Weissbourd’s ultimately compassionate message—based on compelling new research—is that the intense, crisis-filled, and profoundly joyous process of raising a child can be a powerful force for our own moral development.

My Review:

This book was read as part of a parent book study I participate in. It was not as entertaining as other books I’ve read in the past on similar topics, but still had value information on parenting, moral and ethical development, social-emotional development, and character development.

Top Ten Quotes:

  1. “And there is a single capacity, as I have argued, at the heart of almost every quality we think of as moral. That is appreciation, the ability to know and value other people, including those different from ourselves in background and perspective. Appreciation not only breaks destructive impulses, this quality is a foundation of the social and emotional skills that comprise the art of treating people well every day, the shadings of decency and respect—the instinct to know how and when to praise and criticize, when to assert oneself and when to listen, how to help without patronizing. Deep knowing and valuing also motivates, even at times compels, moral action.”
  2. “Rather than focusing narrowly on the dangers of peer pressure, adults should ask themselves whether they are helping children find causes and commitments that are larger than the self that are worth sacrificing for.”
  3. “It came to me pretty suddenly one day that parenting is a moral task,” a Chicago parent starkly put it, “that the principle of being a mother of a child who is a good person is more important than how much my kids like me or how happy they are in the moment. If my kids were going to be good people, I realized that I couldn’t go to them all the time if they cried or always be a fixer or problem solver, that I had to make real demands on them.”
  4. “Similarly, when we as parents get in the habit of doing small things to make our children’s lives easier—when we clean up after them, drive them places that they could walk to, fill out applications for our teenagers, pay teenagers’ parking tickets, or regularly jump in to solve children’s problems with peers, teachers, or coaches—we run the risk of making our children more fragile, entitled, and self-occupied.”
  5. “Psychologist and author Wendy Mogel urges parents to stick to a twenty-minute rule—spend no more than twenty minutes a day “thinking about your child’s education or worrying about your child, period.” Except in those cases when a child is having a significant academic or emotional problem, that’s a good rule.”
  6. “As parents and mentors, it’s vital to see ourselves not as static role models but as imperfect human beings, continually developing, in our dynamic relationships with our children, our own moral and mentoring capacities. The subtleties of appreciating and being generous with others, acting with fairness and integrity, and formulating mature and resilient ideals are a life’s work.”
  7. “In all sorts of ways, parenting can lift parents’ moral blinders. Parents may learn to deal with their selfish qualities or defects because they see the damage they cause to their children, or because they see these qualities reflected in their children’s qualities or actions.”
  8. “We as parents don’t influence children in a simple, linear way: we are engaged in complex relationships with children-and enmeshed in complex family dynamics-that constantly affect how we respond to children. Adults and children powerfully affect one another’s emotional and moral development.”
  9. “When children become self-absorbed and impulsive in their teen years it is widely recognized as a sea change-we view adolescence as a restructuring of the personality, a reorganization of the self.
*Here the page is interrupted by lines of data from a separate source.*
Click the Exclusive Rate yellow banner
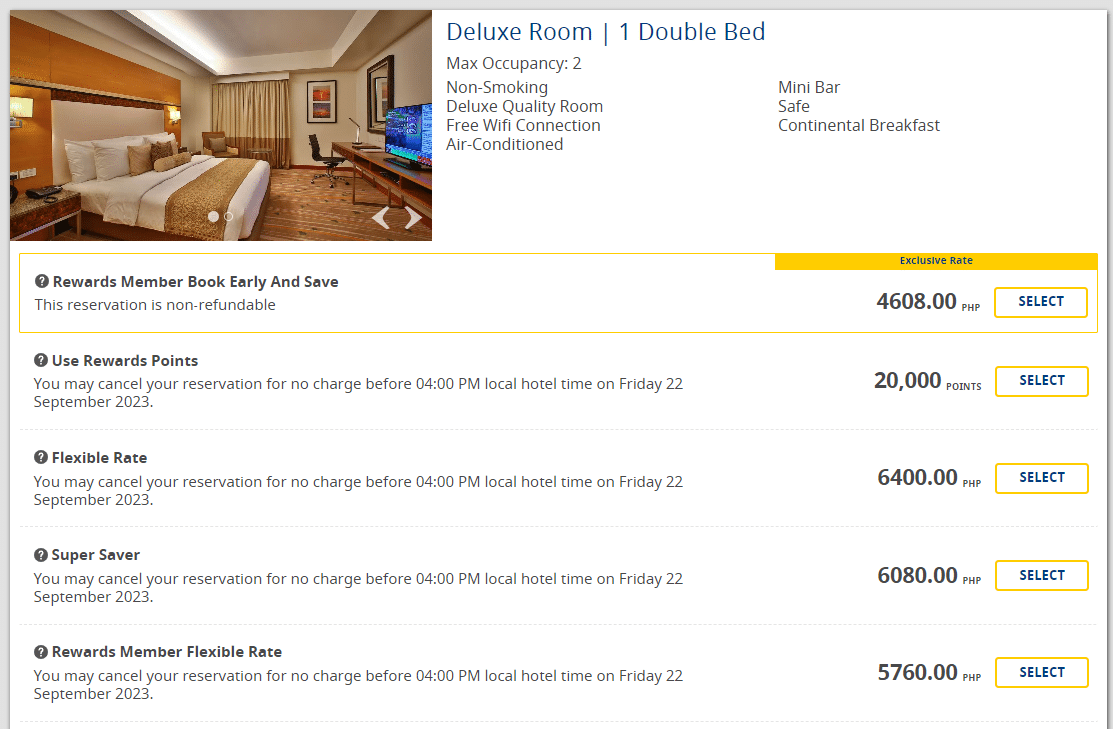Screen dimensions: 1113x729 (936, 261)
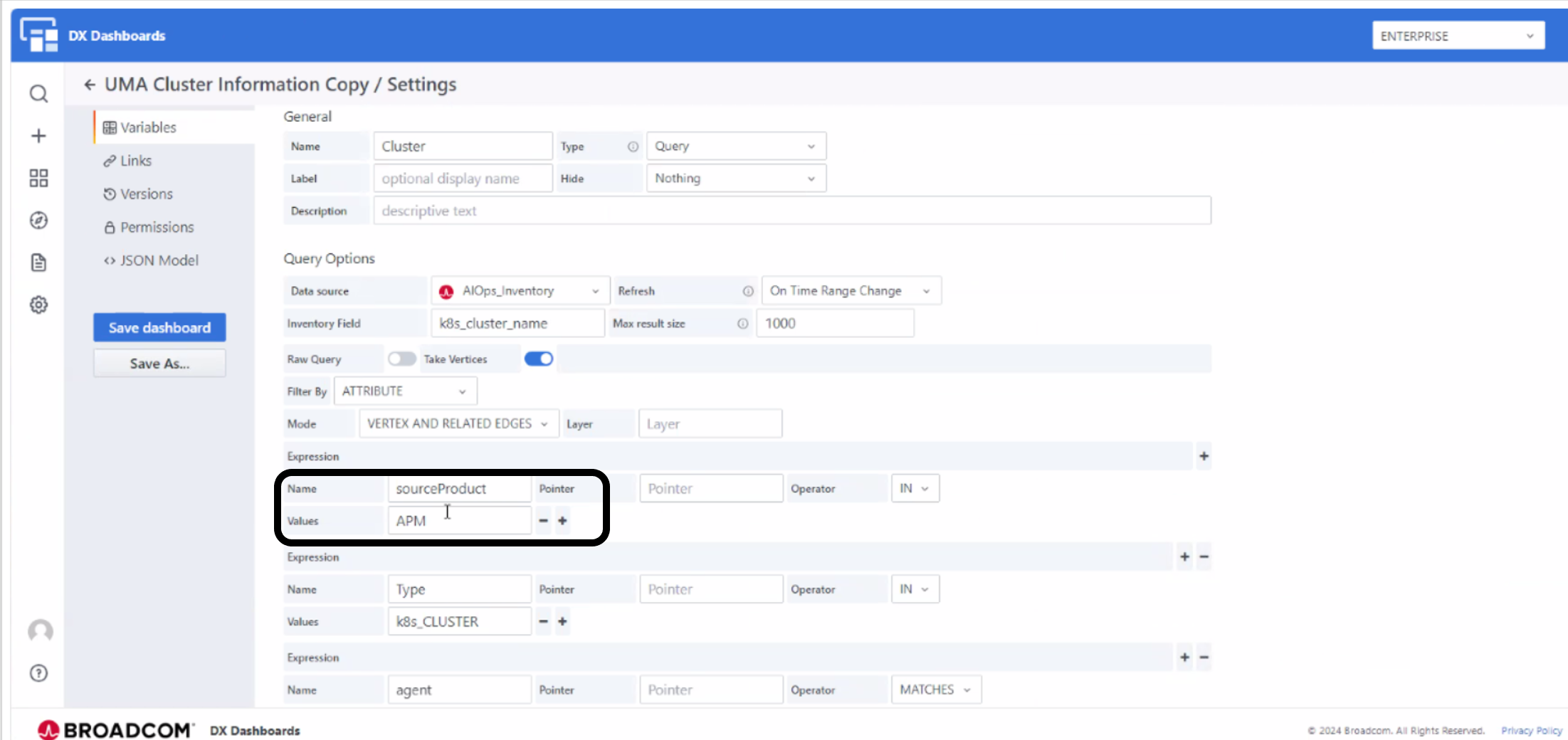
Task: Click the Inventory Field input k8s_cluster_name
Action: click(x=517, y=323)
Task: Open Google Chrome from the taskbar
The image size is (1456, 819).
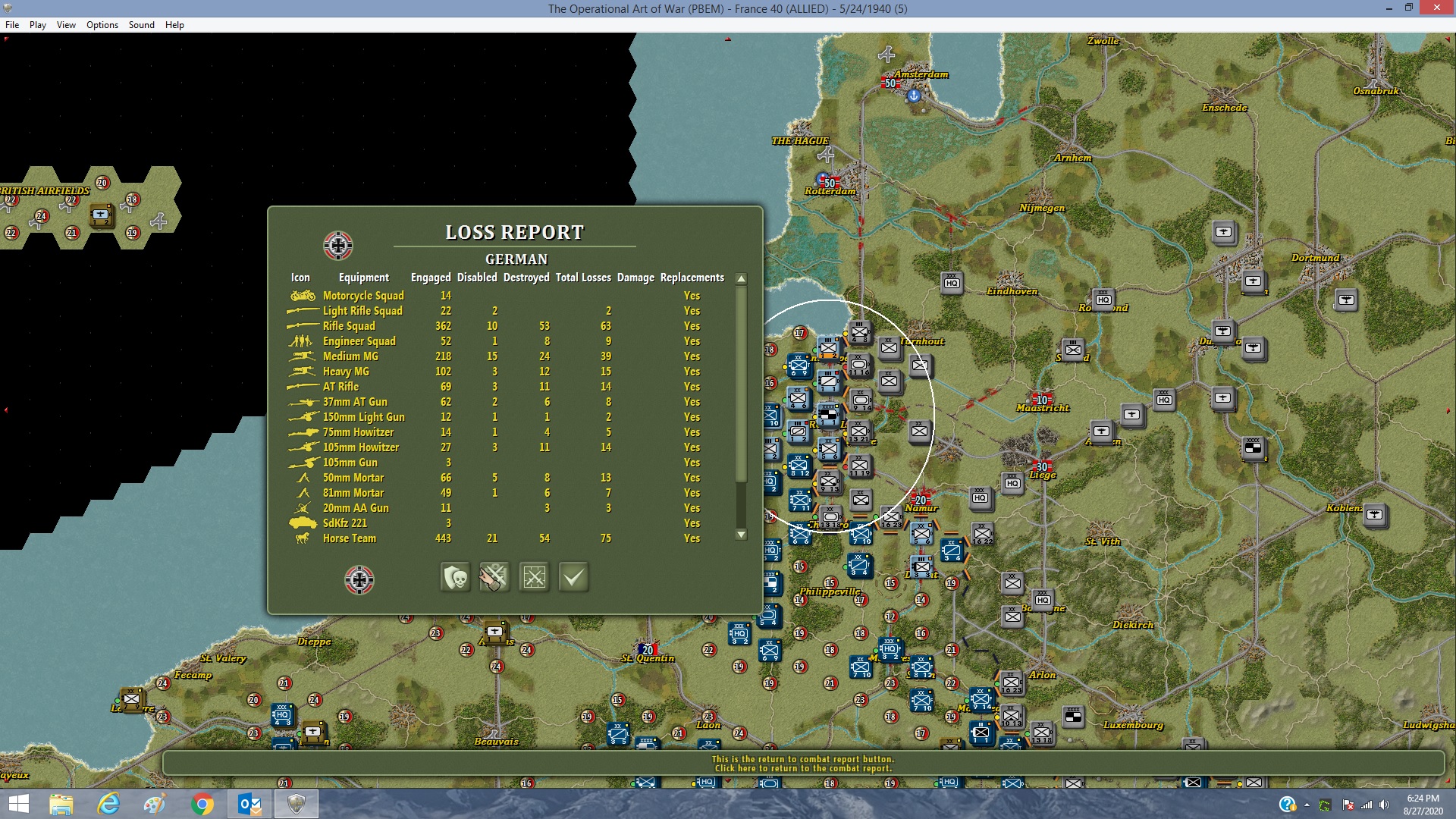Action: pos(202,804)
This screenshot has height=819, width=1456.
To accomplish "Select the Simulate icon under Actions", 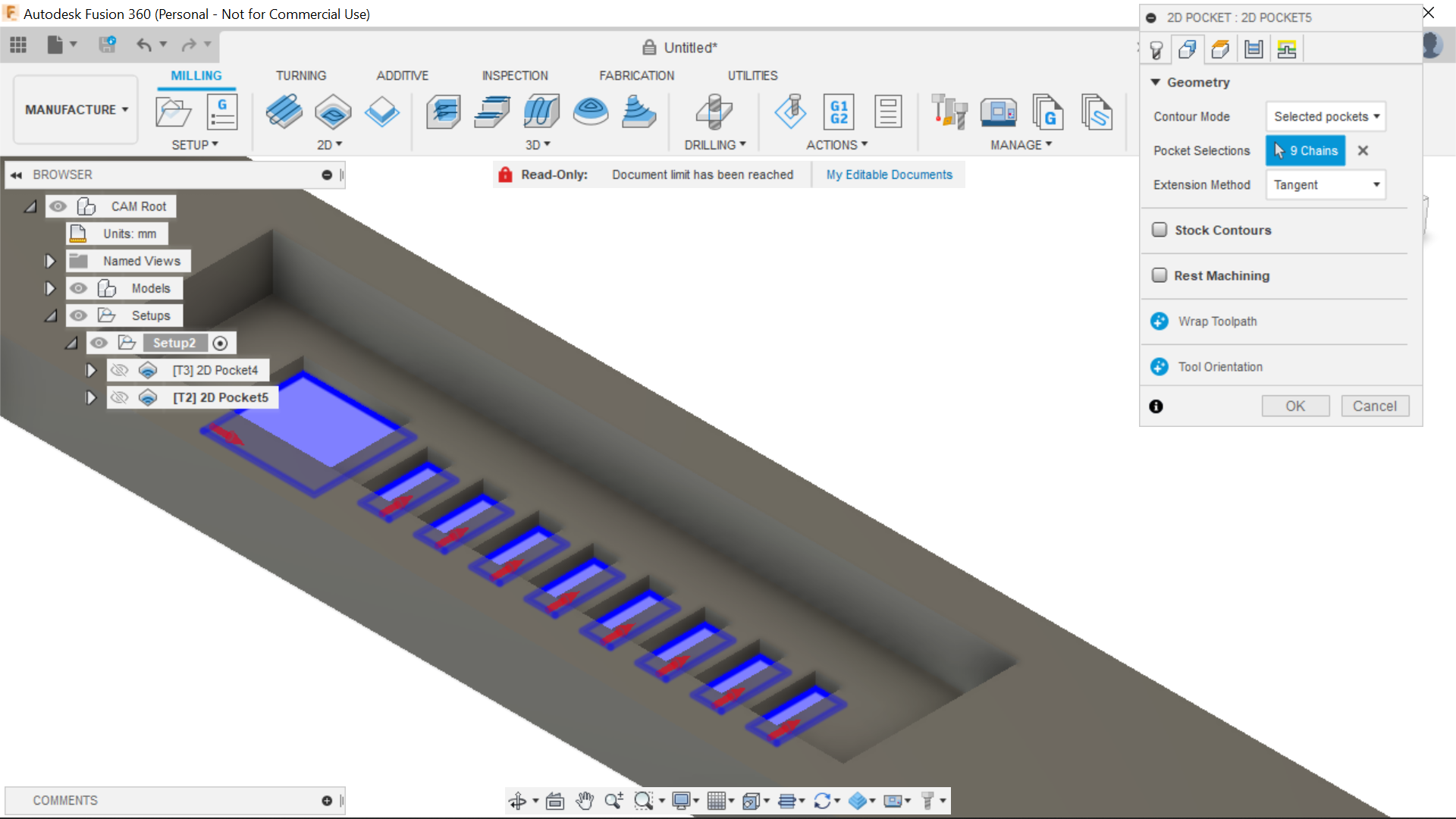I will coord(791,111).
Yet when adults in midlife become self-absorbed and impulsive we call it “a crisis” or say they have “issues.” Some of these adults, though, are in fact developing fundamentally different self-understandings and sources of meaning that radically reorder their relationships and boost or corrode their ability to mentor.”
  10. “While many of us lose our ideals over time, others of us do not develop serious ideals until well into midlife. Some adults become wiser, more able to discern important moral truths; others’ notions of fairness become more formulaic and coarse. Some adults become more selfish while others become more altruistic-new research shows that the elderly, contrary to popular belief, tend to become more other-centered.”